Meanwhile Julia Felsenthal’s densely articulated watercolor paintings of the ocean find poetic ambivalence in the attempt to use water to depict water—a process, seemingly intuitive, that succeeds only though the artist’s sustained intervention. The resulting works celebrate the protean nature of water and air while indulging and interrogating the human desire to halt time, to fix what is fluid.
Jayden Ashley and Barrow Parke show how landscape can be transformed through shifting political boundaries. Ashley’s Bête noire, 2025 reinterprets 1930s redlining maps of Fort Greene through fractured concrete panels, using the material as a metaphor for how systemic racial exclusion has evolved into contemporary gentrification and ongoing social and economic constraint. Barrow Parke’s Pangaea, 2024, uses embroidery and weaving—arguably humanity’s oldest form of technology—to depict the supercontinent Pangaea with current-day country borders superimposed onto the landmass, revealing the arbitrary constructs imposed long after cultural and material knowledge were formed and shared.

^^^^^^^^^^^^^^^^

* **REQUESTS**:
A: In the exhibition text, why does Ashley's Bête noire use fractured concrete panels? Answer in one to three sentences.
B: Answer these questions from the exhibition text:
(i) What kind of paint does Julia Felsenthal use for her ocean paintings?
(ii) What neighborhood do the redlining maps reinterpreted in Bête noire cover?
(iii) In what year was Barrow Parke's Pangaea made?
C: Write the next part of the exhibition text on these landscape and water artworks, picking up after its final sentence.

* **DATA BLOCK**:
^^^^^^^^^^^^^^^^

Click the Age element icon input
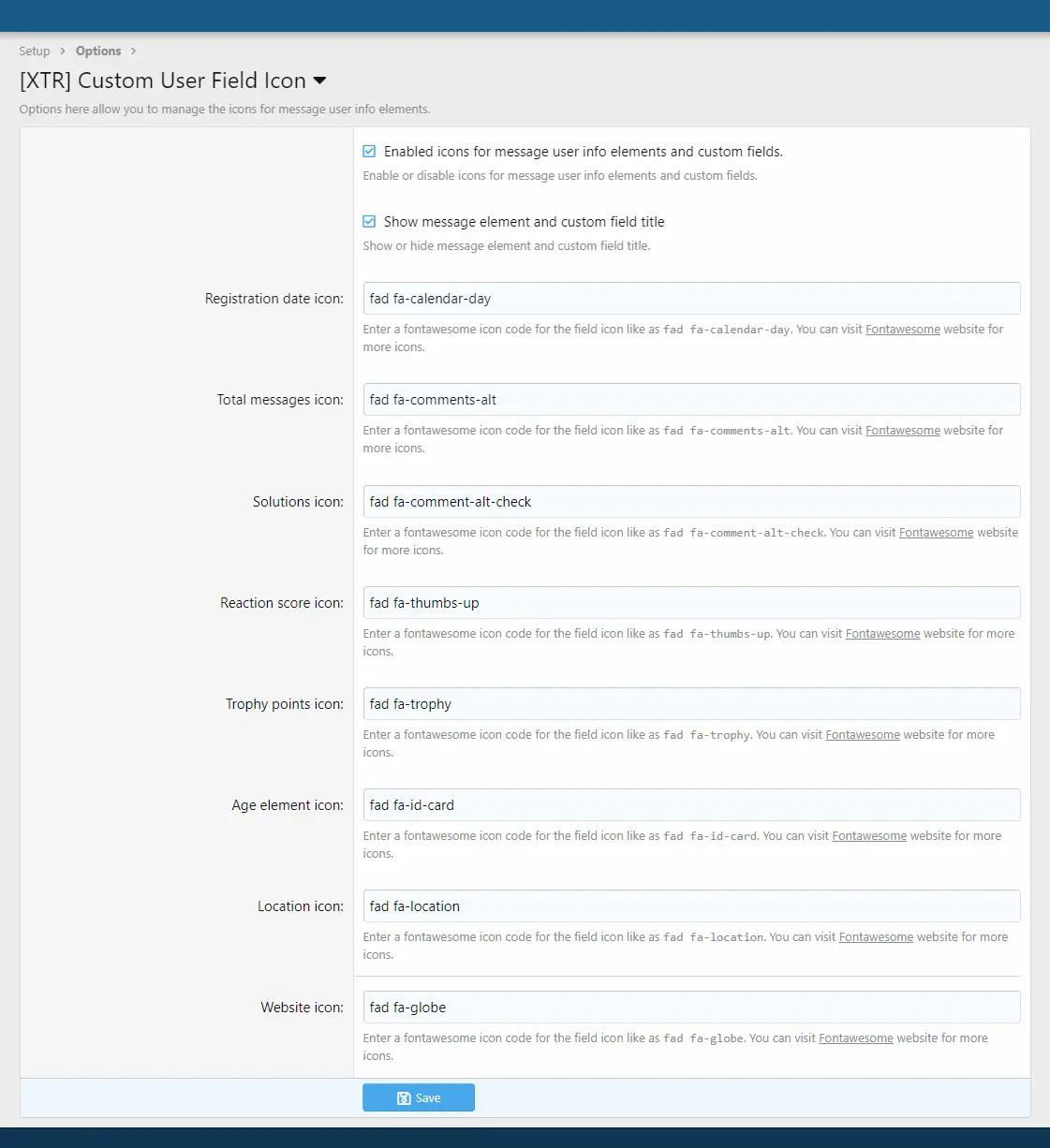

^^^^^^^^^^^^^^^^

* **ANSWERS GIVEN**:
A: Ashley uses the concrete as a metaphor. In reinterpreting 1930s redlining maps of Fort Greene, the material stands for how systemic racial exclusion has evolved into contemporary gentrification and ongoing social and economic constraint.

B:
(i) Watercolor
(ii) Fort Greene
(iii) 2024

C:
A number of artists translate fleeting atmospheric conditions into carefully built surfaces. Myles Bennett’s graphite, ink, and colored pencil works—ranging from the volcanic references of Eruption (Vernet volcano), 2024 to the glowing optical density of Penumbra #13, 2026—use accumulated mark-making to evoke light, shadow, and depth. Wendi Gross’s Soft rain, 2025, made with dye on canvas, allows pigment to move, flow, and fully permeate the canvas, settling organically and recalling rainfall, erosion, and vapor dispersing. Azadeh Gholizadeh’s Clouds: puget sound, 2023 translates an observed atmospheric condition into a woven-painterly surface, where merino wool and acrylic are layered across canvas mesh to render shifting cloud forms through systems of repetition, texture, and material density rather than pictorial illusion.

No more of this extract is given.